Collected data:
- Opening Delimiter -

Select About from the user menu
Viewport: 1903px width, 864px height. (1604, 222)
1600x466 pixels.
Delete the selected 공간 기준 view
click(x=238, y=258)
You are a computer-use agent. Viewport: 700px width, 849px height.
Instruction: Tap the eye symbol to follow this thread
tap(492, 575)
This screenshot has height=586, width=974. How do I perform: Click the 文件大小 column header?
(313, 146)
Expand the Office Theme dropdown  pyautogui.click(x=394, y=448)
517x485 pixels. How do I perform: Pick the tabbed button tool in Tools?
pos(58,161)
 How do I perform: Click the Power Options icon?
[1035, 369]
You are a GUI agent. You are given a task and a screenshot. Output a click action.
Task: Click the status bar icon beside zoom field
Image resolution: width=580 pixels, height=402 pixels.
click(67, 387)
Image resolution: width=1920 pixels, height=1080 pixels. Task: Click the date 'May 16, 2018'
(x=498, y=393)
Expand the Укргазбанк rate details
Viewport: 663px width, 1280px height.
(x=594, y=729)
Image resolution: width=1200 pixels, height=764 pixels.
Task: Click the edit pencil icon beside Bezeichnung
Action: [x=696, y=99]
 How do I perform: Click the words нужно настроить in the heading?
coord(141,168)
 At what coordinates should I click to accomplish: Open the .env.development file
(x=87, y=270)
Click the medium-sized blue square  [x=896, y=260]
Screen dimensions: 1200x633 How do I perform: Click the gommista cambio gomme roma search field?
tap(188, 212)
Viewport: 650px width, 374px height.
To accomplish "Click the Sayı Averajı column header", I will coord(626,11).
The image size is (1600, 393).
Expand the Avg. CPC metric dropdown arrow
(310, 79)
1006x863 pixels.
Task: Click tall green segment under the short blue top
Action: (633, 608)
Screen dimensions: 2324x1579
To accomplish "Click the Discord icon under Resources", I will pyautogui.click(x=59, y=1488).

- Closing Delimiter -

Your answer should be the lines from the one containing "The image size is (1600, 393)." through the end of the records, both included, output exactly and with nothing added.

The image size is (1600, 393).
Expand the Avg. CPC metric dropdown arrow
(310, 79)
1006x863 pixels.
Task: Click tall green segment under the short blue top
Action: (633, 608)
Screen dimensions: 2324x1579
To accomplish "Click the Discord icon under Resources", I will pyautogui.click(x=59, y=1488).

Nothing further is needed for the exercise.